When the constructor is called with the passed String phrase, it is first trimmed of its leading and trailing spaces to make encoding simpler. The HashMap map and ArrayList nodes are then initialized before processing phrase. The algorithm then iterates through phrase character by character, checking if the character is already in map, in which case it increments the occurrences integer by one. If the character is not in the tree yet, it adds the character to the map with the occurrences counter set to 1. Once processed, the constructor calls the constructTree method.
constructTree is a private method that begins building the Huffman Tree by initializing a PriorityQueue of nodes called pq, taking advantage of the Comparator class to make comparing occurrences possible. It then iterates through map, making a new Node n with the character key and occurrences integer as the two values within the Node. The Node is then added to pq and nodes, with pq placing the Node in the correct priority location based on occurrences. Afterwards, the lowest two priority Nodes are removed from pq, their occurrences added together to make a new Node that is added to pq, with the characters becoming the respective left and right children Nodes of the newly created parent. This is repeated until one Node is left in pq, which becomes the root of the Huffman Tree.
Once constructTree wraps up, setEncoding is called to recursively process the Huffman Tree and put the encodings into the Node of the character it is associated with. The base case checks if a leaf's child (null) is reached, in which case it returns. If not, it proceeds to iterate through the ArrayList of integers called path, concatenating each binary digit together to get the full encoding before adding it to the Node's encoding field, a String. Once the encoding of the current Node is completed, it creates a new path ArrayList, using the old path list, and adds 0 to the end before recursing to the left child and repeating the above. Once the recursion is returned, it removes the 0 from the end of path and adds 1 to it before recursing to the right child and repeating. This is done until the entire tree is processed and each node has its proper Huffman encoding. Once here, the constructor's work is done.

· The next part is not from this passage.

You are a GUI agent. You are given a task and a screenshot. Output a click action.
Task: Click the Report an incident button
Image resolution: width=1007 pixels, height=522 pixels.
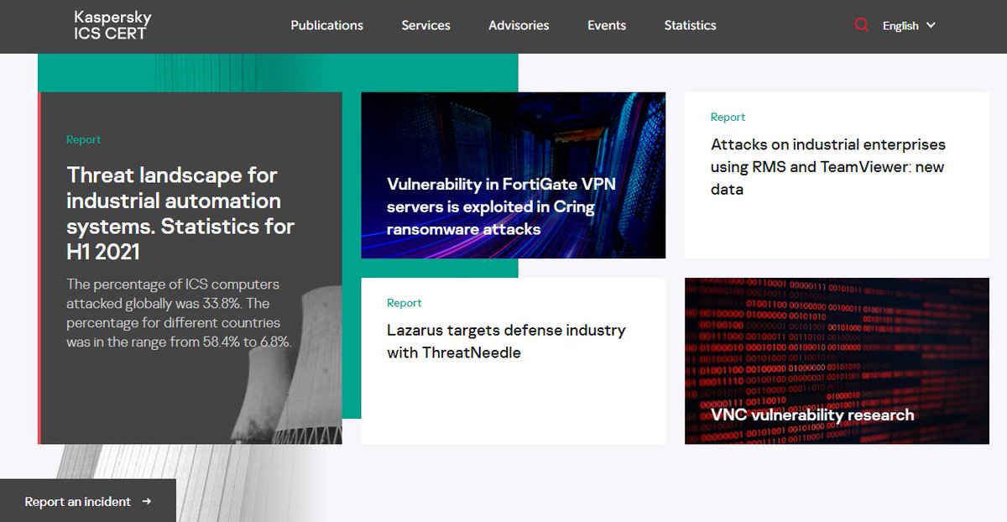76,501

The method getRoot simply returns the root Node of the Huffman Tree by returning the private field root.
The method getMap returns the HashMap of characters and occurrences by returning the private field map.
The method getNodes returns the ArrayList containing all of the Nodes of the Huffman tree by returning the private field nodes.
- Ensure HuffmanEncoder.java is in the same directory as the file you wish to use the encoder in or import the HuffmanEncoder class from the file.
- Prepare the string you wish to encode. If from a file, use Java's Scanner to get the lines of the string one by one to pass to the constructor.
- Create a new HuffmanEncoder object by typing "HuffmanEncoder HuffmanEncoderName = new HuffmanEncoder(String to be encoded);", which will immediately begin encoding the passed string based on the Huffman encoding scheme.
- To get the HashMap that displays the frequency of the individual characters in the string, use "HuffmanEncoderName.getMap", which can then be printed (such as in HuffmanEncoderTest.java) or analyzed.
- To view the individual encodings of each character, one can iterate through the individual nodes of the Huffman Tree by using a for loop as shown in HuffmanEncoderTest.java as HuffmanEncoderName.getNodes will return the nodes in an ArrayList format where iterating through is possible.